There are as many glorified tales of triumphant IPOs as there are devastating ones. Many companies’ entry into the public markets lead to their ultimate undoing. An initial public offering can be a great strategy for a business to grow, but it’s not for everyone. Fewer than 1,000 businesses a year are successful at IPOs!
What is an IPO?
An IPO is the first offer of a company’s stock on the public market. “Going public” is the sought-after destination of many emerging companies. Traditionally, the IPO has been used as a financing vehicle. Today, it’s a little more complex than that. An IPO can cost hundreds of thousands of dollars — and there’s no guarantee it’ll even become a reality.

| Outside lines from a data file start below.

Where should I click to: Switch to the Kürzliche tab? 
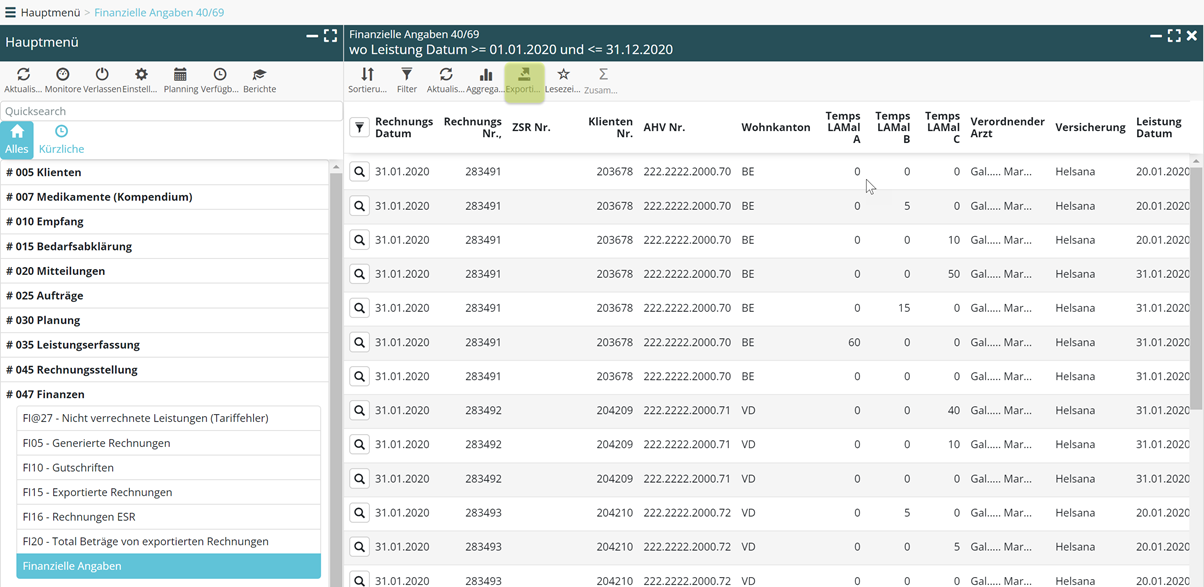(x=61, y=140)
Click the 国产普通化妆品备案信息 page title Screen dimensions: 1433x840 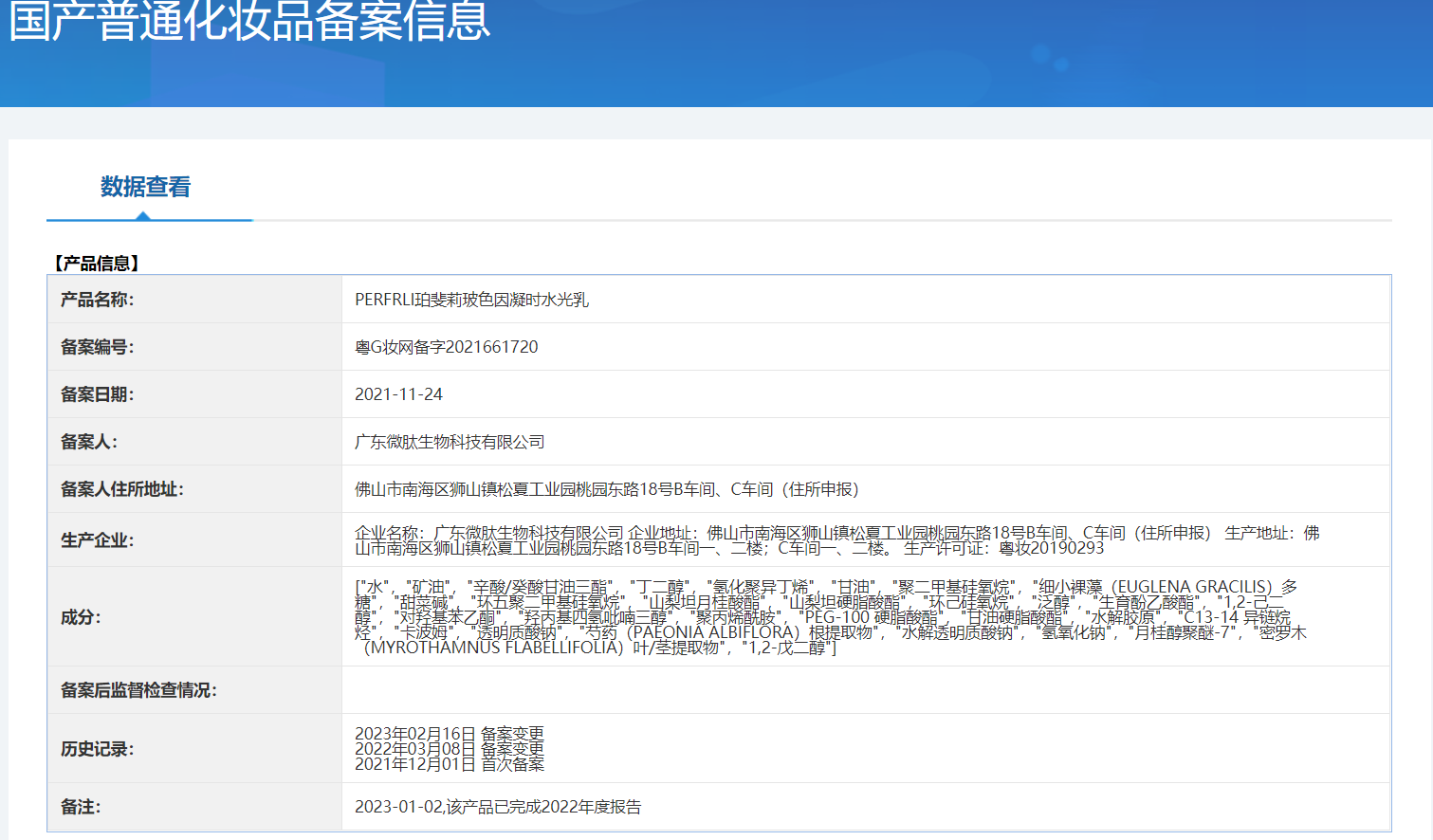[249, 21]
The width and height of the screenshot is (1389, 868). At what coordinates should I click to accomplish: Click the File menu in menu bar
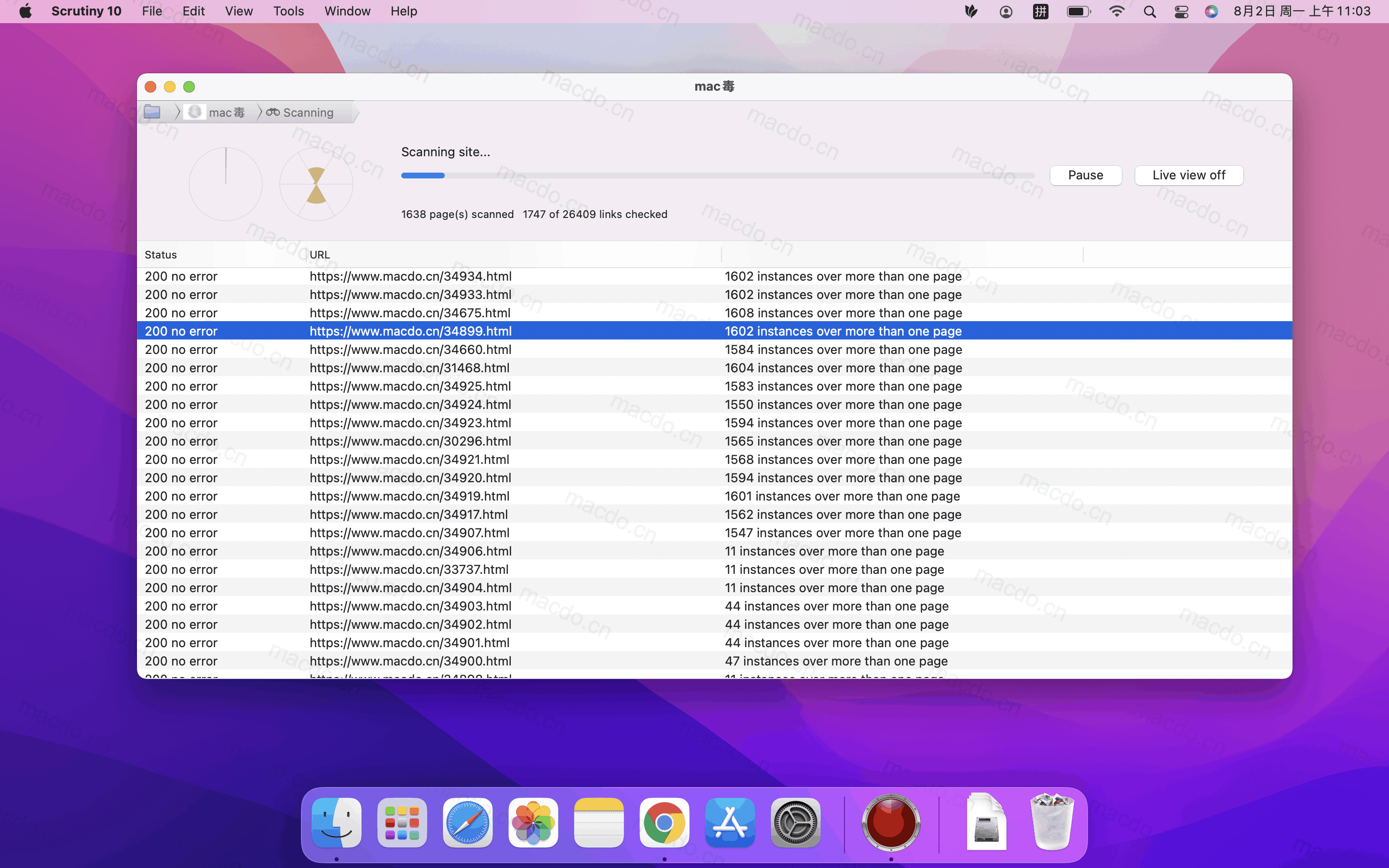coord(152,11)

Why Do Companies Go Public?
Going public exposes all kinds of vulnerabilities. Not only does it subject a company to new rules and regulations by various governing bodies, it also opens it up to the risk of takeover. A public company’s shares can be snapped up by anyone — even its competitors. The IPO’s primary reason for existing is to provide liquidity to investors and employees. An IPO also furnishes a company with some collateral that can later be traded upon for future purchases or mergers.
The heart of the matter is knowing when. Undertaking an IPO too early can have catastrophic effects on the future health of a business; waiting too long might allow a competitor to steal the thunder. Before deciding whether or not to issue an IPO, companies need to spend some time evaluating the big picture.